## AIM
Copy out all of the following data verbatim, line for line.
##############################
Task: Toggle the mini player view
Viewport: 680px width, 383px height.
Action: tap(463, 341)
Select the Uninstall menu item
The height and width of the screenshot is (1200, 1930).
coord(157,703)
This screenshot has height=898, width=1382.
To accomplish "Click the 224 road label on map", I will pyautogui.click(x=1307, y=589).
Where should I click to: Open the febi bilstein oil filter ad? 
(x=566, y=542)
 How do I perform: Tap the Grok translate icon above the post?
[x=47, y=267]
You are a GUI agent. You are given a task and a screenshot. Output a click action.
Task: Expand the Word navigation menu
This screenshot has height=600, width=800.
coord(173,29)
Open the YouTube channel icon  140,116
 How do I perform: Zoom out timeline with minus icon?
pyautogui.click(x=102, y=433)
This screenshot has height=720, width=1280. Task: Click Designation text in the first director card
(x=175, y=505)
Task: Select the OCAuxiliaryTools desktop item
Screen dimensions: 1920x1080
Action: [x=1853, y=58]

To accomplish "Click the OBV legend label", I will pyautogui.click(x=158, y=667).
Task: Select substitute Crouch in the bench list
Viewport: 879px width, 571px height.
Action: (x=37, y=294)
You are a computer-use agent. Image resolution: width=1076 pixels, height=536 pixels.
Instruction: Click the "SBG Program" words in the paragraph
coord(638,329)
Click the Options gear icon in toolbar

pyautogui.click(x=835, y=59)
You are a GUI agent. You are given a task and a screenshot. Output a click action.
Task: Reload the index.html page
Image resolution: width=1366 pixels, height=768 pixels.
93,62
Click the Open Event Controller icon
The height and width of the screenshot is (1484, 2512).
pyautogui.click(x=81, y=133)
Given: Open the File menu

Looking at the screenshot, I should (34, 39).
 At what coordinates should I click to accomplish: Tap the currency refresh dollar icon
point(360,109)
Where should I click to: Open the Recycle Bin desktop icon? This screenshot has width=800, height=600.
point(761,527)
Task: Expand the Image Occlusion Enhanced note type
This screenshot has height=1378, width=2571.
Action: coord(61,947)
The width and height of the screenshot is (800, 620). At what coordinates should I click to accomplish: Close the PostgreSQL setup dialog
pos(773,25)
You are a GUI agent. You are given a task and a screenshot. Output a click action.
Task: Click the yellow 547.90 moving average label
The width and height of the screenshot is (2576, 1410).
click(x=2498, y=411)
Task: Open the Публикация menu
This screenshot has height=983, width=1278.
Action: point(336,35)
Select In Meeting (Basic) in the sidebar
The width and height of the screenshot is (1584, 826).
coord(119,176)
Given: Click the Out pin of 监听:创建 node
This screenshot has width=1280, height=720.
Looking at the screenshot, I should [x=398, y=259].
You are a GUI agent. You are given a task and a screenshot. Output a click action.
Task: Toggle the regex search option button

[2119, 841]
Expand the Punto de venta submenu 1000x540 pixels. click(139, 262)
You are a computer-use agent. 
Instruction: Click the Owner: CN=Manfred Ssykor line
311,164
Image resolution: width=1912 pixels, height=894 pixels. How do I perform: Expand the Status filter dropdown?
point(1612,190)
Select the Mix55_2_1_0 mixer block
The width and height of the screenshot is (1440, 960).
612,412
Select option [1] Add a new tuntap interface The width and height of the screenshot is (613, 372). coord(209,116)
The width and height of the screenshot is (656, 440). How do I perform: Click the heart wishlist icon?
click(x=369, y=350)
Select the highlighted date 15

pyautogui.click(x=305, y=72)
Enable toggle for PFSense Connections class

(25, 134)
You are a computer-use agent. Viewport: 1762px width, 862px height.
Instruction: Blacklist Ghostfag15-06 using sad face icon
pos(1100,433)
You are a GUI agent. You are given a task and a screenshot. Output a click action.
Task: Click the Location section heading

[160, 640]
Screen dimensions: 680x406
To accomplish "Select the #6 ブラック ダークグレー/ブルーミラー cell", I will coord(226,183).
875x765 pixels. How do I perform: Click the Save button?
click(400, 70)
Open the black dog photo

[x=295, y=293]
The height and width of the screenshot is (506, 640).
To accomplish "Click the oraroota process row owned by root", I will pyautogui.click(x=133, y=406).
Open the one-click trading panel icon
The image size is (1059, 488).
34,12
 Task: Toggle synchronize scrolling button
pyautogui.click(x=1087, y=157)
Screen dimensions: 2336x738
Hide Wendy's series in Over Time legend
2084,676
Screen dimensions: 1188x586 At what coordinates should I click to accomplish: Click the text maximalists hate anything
##############################
## RESPONSE TO THIS EXERCISE
Task: Toggle the mini player view
Viewport: 680px width, 383px height.
Action: tap(463, 341)
Select the Uninstall menu item
The height and width of the screenshot is (1200, 1930).
coord(157,703)
This screenshot has height=898, width=1382.
To accomplish "Click the 224 road label on map", I will pyautogui.click(x=1307, y=589).
Where should I click to: Open the febi bilstein oil filter ad? 
(x=566, y=542)
 How do I perform: Tap the Grok translate icon above the post?
[x=47, y=267]
You are a GUI agent. You are given a task and a screenshot. Output a click action.
Task: Expand the Word navigation menu
This screenshot has height=600, width=800.
coord(173,29)
Open the YouTube channel icon  140,116
 How do I perform: Zoom out timeline with minus icon?
pyautogui.click(x=102, y=433)
This screenshot has height=720, width=1280. Task: Click Designation text in the first director card
(x=175, y=505)
Task: Select the OCAuxiliaryTools desktop item
Screen dimensions: 1920x1080
Action: [x=1853, y=58]

To accomplish "Click the OBV legend label", I will pyautogui.click(x=158, y=667).
Task: Select substitute Crouch in the bench list
Viewport: 879px width, 571px height.
Action: (x=37, y=294)
You are a computer-use agent. Image resolution: width=1076 pixels, height=536 pixels.
Instruction: Click the "SBG Program" words in the paragraph
coord(638,329)
Click the Options gear icon in toolbar

pyautogui.click(x=835, y=59)
You are a GUI agent. You are given a task and a screenshot. Output a click action.
Task: Reload the index.html page
Image resolution: width=1366 pixels, height=768 pixels.
93,62
Click the Open Event Controller icon
The height and width of the screenshot is (1484, 2512).
pyautogui.click(x=81, y=133)
Given: Open the File menu

Looking at the screenshot, I should (34, 39).
 At what coordinates should I click to accomplish: Tap the currency refresh dollar icon
point(360,109)
Where should I click to: Open the Recycle Bin desktop icon? This screenshot has width=800, height=600.
point(761,527)
Task: Expand the Image Occlusion Enhanced note type
This screenshot has height=1378, width=2571.
Action: coord(61,947)
The width and height of the screenshot is (800, 620). At what coordinates should I click to accomplish: Close the PostgreSQL setup dialog
pos(773,25)
You are a GUI agent. You are given a task and a screenshot. Output a click action.
Task: Click the yellow 547.90 moving average label
The width and height of the screenshot is (2576, 1410).
click(x=2498, y=411)
Task: Open the Публикация menu
This screenshot has height=983, width=1278.
Action: point(336,35)
Select In Meeting (Basic) in the sidebar
The width and height of the screenshot is (1584, 826).
coord(119,176)
Given: Click the Out pin of 监听:创建 node
This screenshot has width=1280, height=720.
Looking at the screenshot, I should [x=398, y=259].
You are a GUI agent. You are given a task and a screenshot. Output a click action.
Task: Toggle the regex search option button

[2119, 841]
Expand the Punto de venta submenu 1000x540 pixels. click(139, 262)
You are a computer-use agent. 
Instruction: Click the Owner: CN=Manfred Ssykor line
311,164
Image resolution: width=1912 pixels, height=894 pixels. How do I perform: Expand the Status filter dropdown?
point(1612,190)
Select the Mix55_2_1_0 mixer block
The width and height of the screenshot is (1440, 960).
612,412
Select option [1] Add a new tuntap interface The width and height of the screenshot is (613, 372). coord(209,116)
The width and height of the screenshot is (656, 440). How do I perform: Click the heart wishlist icon?
click(x=369, y=350)
Select the highlighted date 15

pyautogui.click(x=305, y=72)
Enable toggle for PFSense Connections class

(25, 134)
You are a computer-use agent. Viewport: 1762px width, 862px height.
Instruction: Blacklist Ghostfag15-06 using sad face icon
pos(1100,433)
You are a GUI agent. You are given a task and a screenshot. Output a click action.
Task: Click the Location section heading

[160, 640]
Screen dimensions: 680x406
To accomplish "Select the #6 ブラック ダークグレー/ブルーミラー cell", I will coord(226,183).
875x765 pixels. How do I perform: Click the Save button?
click(400, 70)
Open the black dog photo

[x=295, y=293]
The height and width of the screenshot is (506, 640).
To accomplish "Click the oraroota process row owned by root", I will pyautogui.click(x=133, y=406).
Open the one-click trading panel icon
The image size is (1059, 488).
34,12
 Task: Toggle synchronize scrolling button
pyautogui.click(x=1087, y=157)
Screen dimensions: 2336x738
Hide Wendy's series in Over Time legend
2084,676
Screen dimensions: 1188x586 At what coordinates should I click to accomplish: Click the text maximalists hate anything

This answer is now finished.